Assuming the analyst already has the coefficients \{c_0\} that will build the imperfection function, as explained here, these can be directly used to calculate the imperfection amplitude of each node. The following example shows how this can be achieved using the module desicos.conecylDB.fit_data (it must be run inside Abaqus):

from desicos.abaqus.apply_imperfections import translate_nodes_ABAQUS_c0

model_names = mdb.models.keys()

nodal_translations = None
scaling_factors = [0.1, 0.25, 0.5, 0.75, 1., 1.25, 1.5, 1.75, 2., 2.5, 3.,
                   3.5, 4.]
part_name = 'Cylinder'
for scaling_factor, model_name in zip(scaling_factors, model_names):
    nodal_translations = translate_nodes_ABAQUS_c0(m0, n0, c0,
            funcnum=funcnum, model_name=model_name, part_name=part_name,
            H_model=H_model, H_measured=H_measured, R_model=R_model,
            scaling_factor=scaling_factor,
            nodal_translations=nodal_translations,
            fem_xaxis_from_bot2top=True)

it will translate all the nodes for each model according to the scaling factor adopted.
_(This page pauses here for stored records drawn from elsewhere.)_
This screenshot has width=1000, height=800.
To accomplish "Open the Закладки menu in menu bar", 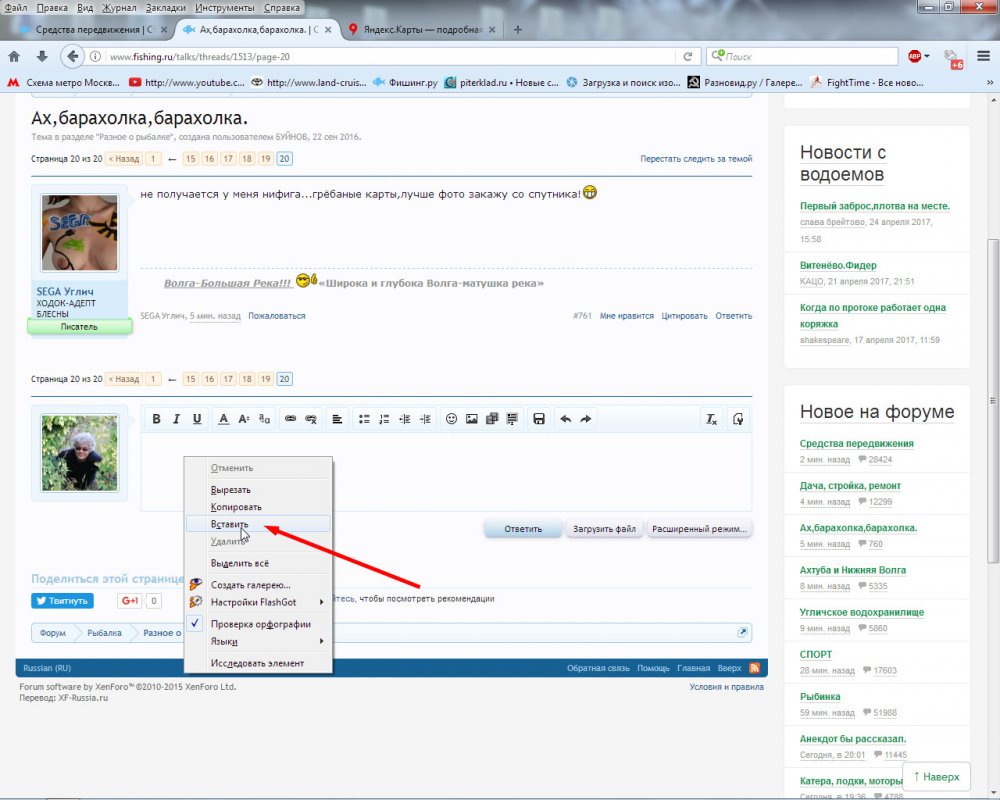I will pos(164,7).
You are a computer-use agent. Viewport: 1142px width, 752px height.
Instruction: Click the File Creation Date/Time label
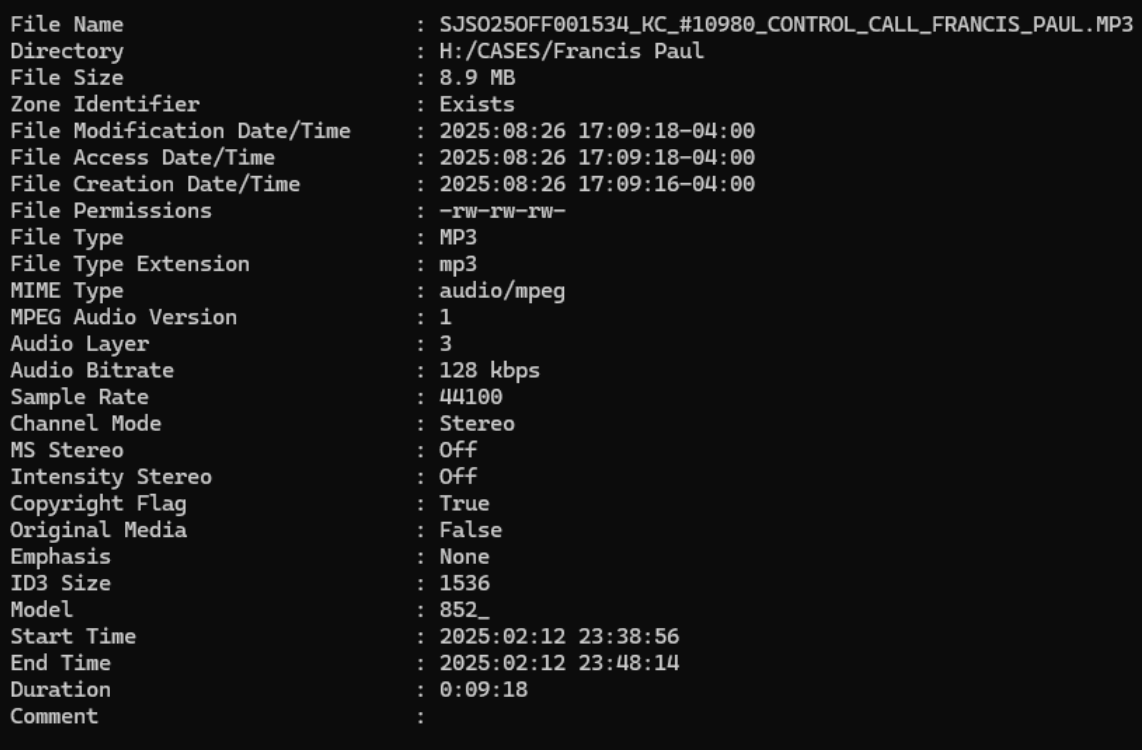(x=155, y=184)
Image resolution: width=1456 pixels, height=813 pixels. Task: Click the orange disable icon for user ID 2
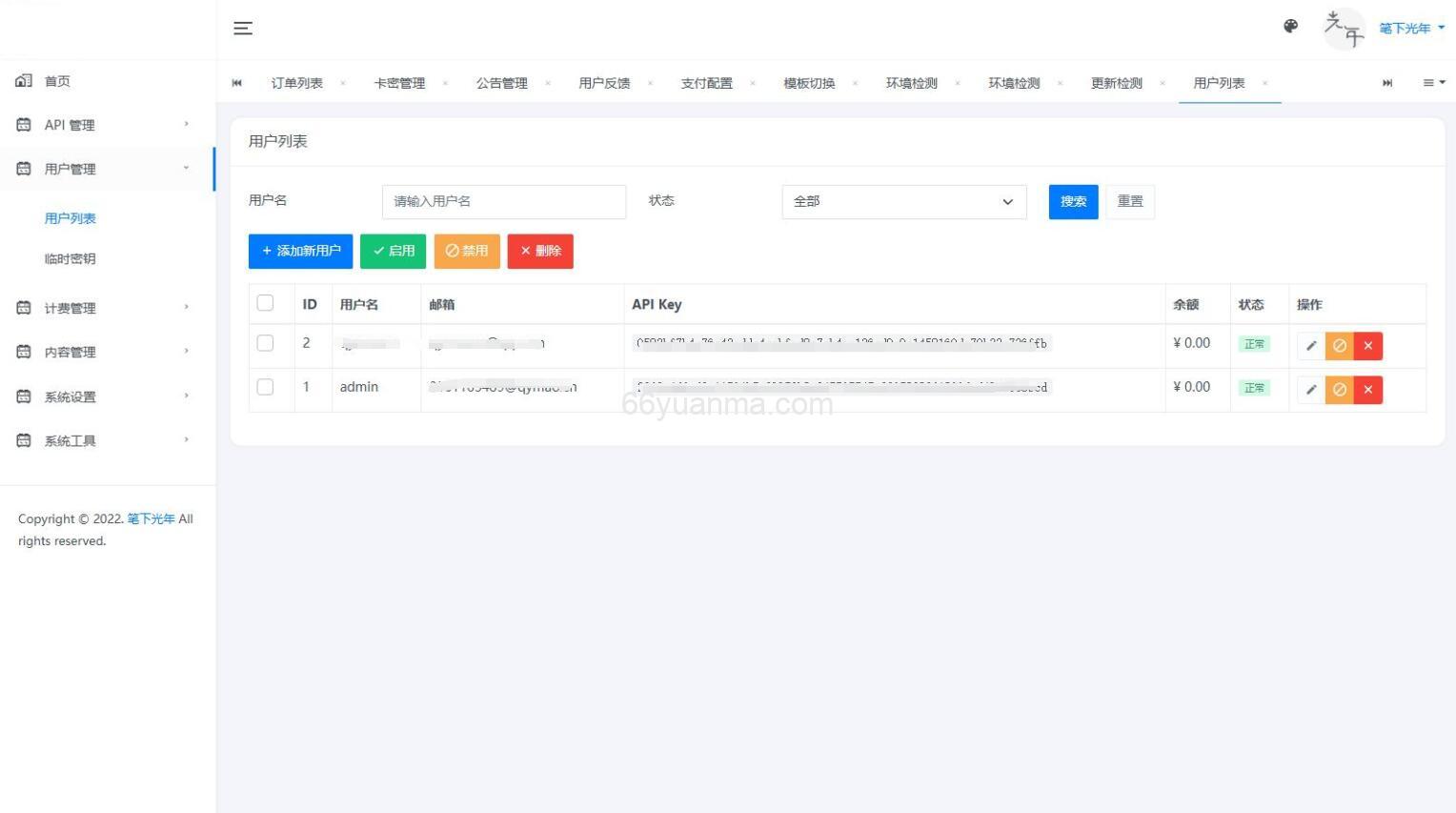[1339, 345]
See the function documentation for more details:

desicos.abaqus.apply_imperfections.translate_nodes_ABAQUS_c0(m0, n0, c0, funcnum, model_name, part_name, H_model, semi_angle=0.0, scaling_factor=1.0, fem_meridian_bot2top=True, ignore_bot_h=None, ignore_top_h=None, T=None)[source]

Translates the nodes in Abaqus based on a Fourier series

The Fourier Series can be a half-sine, half-cosine or a complete Fourier Series as detailed in desicos.conecylDB.fit_data.calc_c0().

Parameters
m0int

Number of terms along the x coordinate.

n0int

Number of terms along the \theta coordinate.

c0numpy.ndarray

The coefficients that will give the imperfection pattern.

funcnumint

The function type, as detailed in desicos.conecylDB.fit_data.calc_c0().

model_namestr

Must be a valid key in the dictionary mdb.models, in the interactive Python inside Abaqus.

part_namestr

Must be a valid key in the dictionary mdb.models[model_name].parts, in the interactive Python inside Abaqus.

H_modelfloat

Total height of the model where the imperfections will be applied to, considering also eventual resin rings.

semi_anglefloat, optional

The cone semi-vertex angle (a null value indicates that a cylinder is beeing analyzed).

scaling_factorfloat, optional

The scaling factor that will multiply c0 when applying the imperfections.

fem_meridian_bot2topbool, optional

A boolean indicating if the finite element has the x axis starting at the bottom or at the top.

ignore_bot_hNone or float, optional

Used to ignore nodes from the bottom resin ring.

ignore_top_hNone or float, optional

Used to ignore nodes from the top resin ring.

TNone or np.ndarray, optional

A transformation matrix (cf. transf_matrix()) required when the mesh is not in the default coordinate system.

Returns
nodal_translationsnumpy.ndarray

A 2-D array containing the translations x, y, z for each column.

Notes

Despite the nodal traslations are returned all the nodes belonging to this model will be already translated.